== Input data

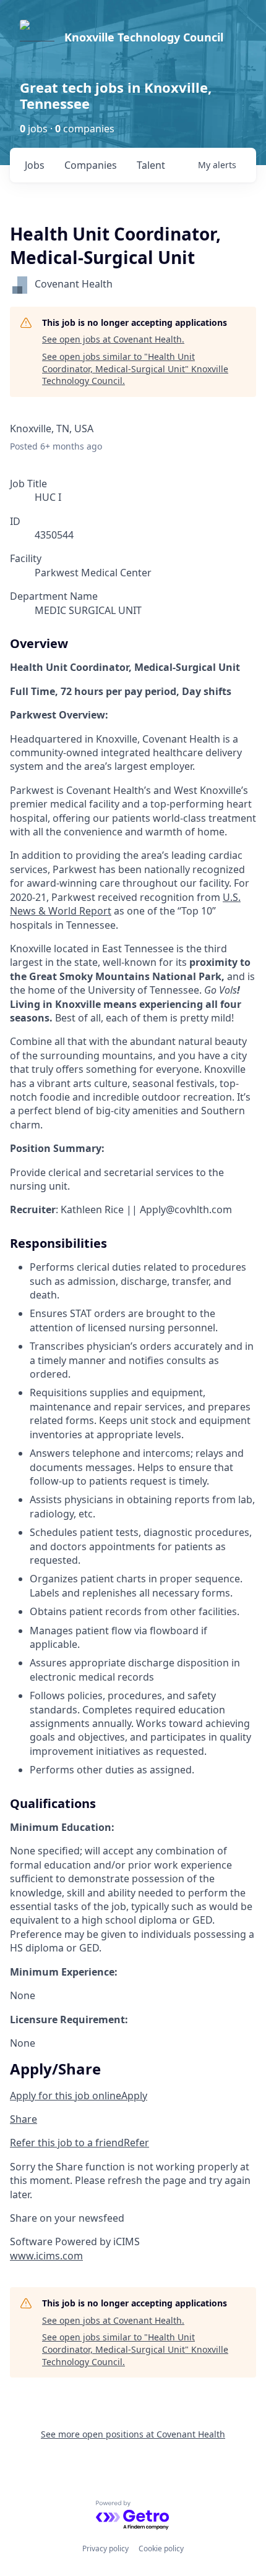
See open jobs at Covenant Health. (113, 339)
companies (90, 165)
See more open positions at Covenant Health (133, 2434)
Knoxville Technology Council (143, 37)
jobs (35, 165)
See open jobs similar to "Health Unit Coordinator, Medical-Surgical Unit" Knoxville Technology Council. (135, 368)
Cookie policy (161, 2548)
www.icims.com (46, 2256)
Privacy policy (105, 2548)
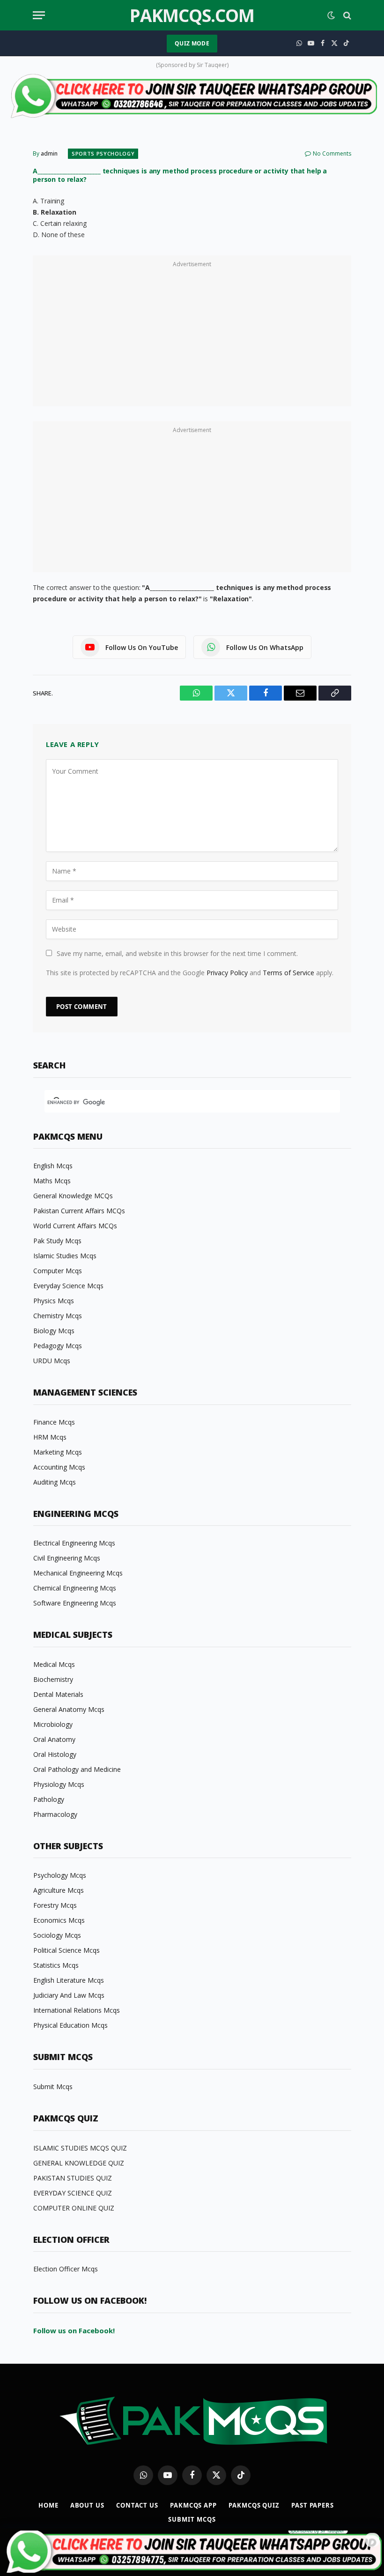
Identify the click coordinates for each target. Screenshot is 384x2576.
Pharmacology (55, 1814)
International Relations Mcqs (76, 2010)
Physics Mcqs (53, 1300)
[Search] (346, 15)
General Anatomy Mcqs (68, 1709)
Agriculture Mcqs (58, 1890)
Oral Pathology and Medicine (77, 1769)
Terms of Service (288, 972)
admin (49, 153)
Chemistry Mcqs (57, 1315)
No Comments (332, 153)
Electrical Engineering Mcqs (74, 1542)
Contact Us (137, 2505)
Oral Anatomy (54, 1739)
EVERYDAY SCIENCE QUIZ (72, 2192)
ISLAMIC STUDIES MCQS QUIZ (80, 2147)
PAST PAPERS (312, 2505)
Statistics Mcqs (56, 1965)
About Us (87, 2505)
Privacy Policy (227, 972)
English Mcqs (53, 1165)
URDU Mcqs (51, 1360)
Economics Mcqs (59, 1920)
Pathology (48, 1799)
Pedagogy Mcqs (57, 1345)
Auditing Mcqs (54, 1482)
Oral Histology (54, 1754)
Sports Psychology (103, 153)
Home (48, 2505)
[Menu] (39, 15)
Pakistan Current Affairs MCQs (79, 1210)
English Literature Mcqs (68, 1980)
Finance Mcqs (54, 1422)
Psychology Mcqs (59, 1875)
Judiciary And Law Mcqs (68, 1995)
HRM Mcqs (49, 1437)
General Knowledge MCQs (73, 1195)
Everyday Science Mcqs (68, 1285)
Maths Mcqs (52, 1180)
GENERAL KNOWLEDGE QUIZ (78, 2162)
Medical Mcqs (54, 1664)
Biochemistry (53, 1679)
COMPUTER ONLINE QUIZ (73, 2207)
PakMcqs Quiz (254, 2505)
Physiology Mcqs (58, 1784)
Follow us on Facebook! (74, 2330)
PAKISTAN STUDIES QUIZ (72, 2177)
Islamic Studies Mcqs (64, 1255)
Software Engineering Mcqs (74, 1602)
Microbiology (53, 1724)
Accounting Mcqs (59, 1467)
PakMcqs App (193, 2505)
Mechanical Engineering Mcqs (78, 1572)
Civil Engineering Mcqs (66, 1557)
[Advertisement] (192, 336)
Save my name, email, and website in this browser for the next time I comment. (177, 953)
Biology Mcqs (53, 1330)
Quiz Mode (192, 43)
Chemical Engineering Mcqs (74, 1587)
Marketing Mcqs (57, 1452)
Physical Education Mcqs (70, 2025)
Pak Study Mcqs (57, 1240)
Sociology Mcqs (57, 1935)
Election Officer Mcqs (65, 2268)
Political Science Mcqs (66, 1950)
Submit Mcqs (53, 2086)
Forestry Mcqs (55, 1905)
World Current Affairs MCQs (75, 1225)
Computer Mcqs (57, 1270)
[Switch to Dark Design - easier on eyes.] (331, 15)
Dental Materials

====

The required output is a verbatim repetition of the lines from the opening of the entries above through the line containing "Physical Education Mcqs (70, 2025)", inclusive, with no pictures and nothing else.

=== Reply ===
See open jobs at Covenant Health. (113, 339)
companies (90, 165)
See more open positions at Covenant Health (133, 2434)
Knoxville Technology Council (143, 37)
jobs (35, 165)
See open jobs similar to "Health Unit Coordinator, Medical-Surgical Unit" Knoxville Technology Council. (135, 368)
Cookie policy (161, 2548)
www.icims.com (46, 2256)
Privacy policy (105, 2548)
Identify the click coordinates for each target. Screenshot is 384x2576.
Pharmacology (55, 1814)
International Relations Mcqs (76, 2010)
Physics Mcqs (53, 1300)
[Search] (346, 15)
General Anatomy Mcqs (68, 1709)
Agriculture Mcqs (58, 1890)
Oral Pathology and Medicine (77, 1769)
Terms of Service (288, 972)
admin (49, 153)
Chemistry Mcqs (57, 1315)
No Comments (332, 153)
Electrical Engineering Mcqs (74, 1542)
Contact Us (137, 2505)
Oral Anatomy (54, 1739)
EVERYDAY SCIENCE QUIZ (72, 2192)
ISLAMIC STUDIES MCQS QUIZ (80, 2147)
PAST PAPERS (312, 2505)
Statistics Mcqs (56, 1965)
About Us (87, 2505)
Privacy Policy (227, 972)
English Mcqs (53, 1165)
URDU Mcqs (51, 1360)
Economics Mcqs (59, 1920)
Pathology (48, 1799)
Pedagogy Mcqs (57, 1345)
Auditing Mcqs (54, 1482)
Oral Histology (54, 1754)
Sports Psychology (103, 153)
Home (48, 2505)
[Menu] (39, 15)
Pakistan Current Affairs MCQs (79, 1210)
English Literature Mcqs (68, 1980)
Finance Mcqs (54, 1422)
Psychology Mcqs (59, 1875)
Judiciary And Law Mcqs (68, 1995)
HRM Mcqs (49, 1437)
General Knowledge MCQs (73, 1195)
Everyday Science Mcqs (68, 1285)
Maths Mcqs (52, 1180)
GENERAL KNOWLEDGE QUIZ (78, 2162)
Medical Mcqs (54, 1664)
Biochemistry (53, 1679)
COMPUTER ONLINE QUIZ (73, 2207)
PakMcqs Quiz (254, 2505)
Physiology Mcqs (58, 1784)
Follow us on Facebook! (74, 2330)
PAKISTAN STUDIES QUIZ (72, 2177)
Islamic Studies Mcqs (64, 1255)
Software Engineering Mcqs (74, 1602)
Microbiology (53, 1724)
Accounting Mcqs (59, 1467)
PakMcqs App (193, 2505)
Mechanical Engineering Mcqs (78, 1572)
Civil Engineering Mcqs (66, 1557)
[Advertisement] (192, 336)
Save my name, email, and website in this browser for the next time I comment. (177, 953)
Biology Mcqs (53, 1330)
Quiz Mode (192, 43)
Chemical Engineering Mcqs (74, 1587)
Marketing Mcqs (57, 1452)
Physical Education Mcqs (70, 2025)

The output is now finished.